268 bool DependencyContext::claim_cleanup() {
Comment needs to be updated.
------------------------------------------------------------------------------
Regarding the use of uint64_t as the epoch type (below), I *think*
wrapping is only a problem because of the comparison in claim_cleanup.
But I'm not sure why this is using a >= test rather than an == test; I
think there's only one cleaning pass in progress at a time (e.g.
cleaning_start/stop pairs never overlap). Even if there can be
several, the 1/2 range technique used by GlobalCounter would seem
applicable.
But in the interest of getting this bug fixed sooner (since it's
causing a lot of testing noise), I'm okay with leaving the counters as
uint64_t and discussing it offline.
> On 2018-12-03 22:44, Kim Barrett wrote:
>> src/hotspot/share/code/dependencyContext.hpp
>> 81 volatile uint64_t* _last_cleanup_addr;
>> ...
>> 93 static uint64_t _cleaning_epoch_monotonic;
>> 94 static volatile uint64_t _cleaning_epoch;
>> Do these really need to be uint64_t? It seems like 64bit volatile
>> (with atomic accesses) could be costly or problematic for a 32bit
>> platform. (And the Atomic documentation says verification is
>> required.) Maybe uintx? Though even just uint seems like it might be
>> adequate. Oh, but a value of zero has special meaning. So if the
>> global monotonic counter does wrap (which seems entirely possible)
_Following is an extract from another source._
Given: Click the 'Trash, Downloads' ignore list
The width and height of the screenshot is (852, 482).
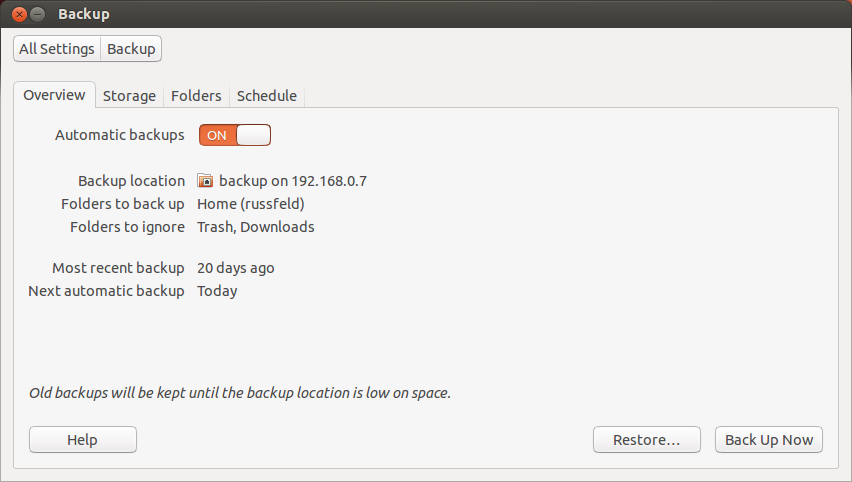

>> then an extra increment would be needed. Alternatively, start it at 1
>> and increment by 2?
>> (The _monotonic suffix should perhaps also be reconsidered if such a
>> change is made. "latest"?)
>
> I would like to keep this counter uint64_t. If wrapping happens, we are in a lot of trouble. All platforms support atomic load/store on uint64_t, including 32 bit platforms. It's other atomic operations like add-and-fetch that does not necessarily support that on 32 bit platforms. And I only need loads and stores.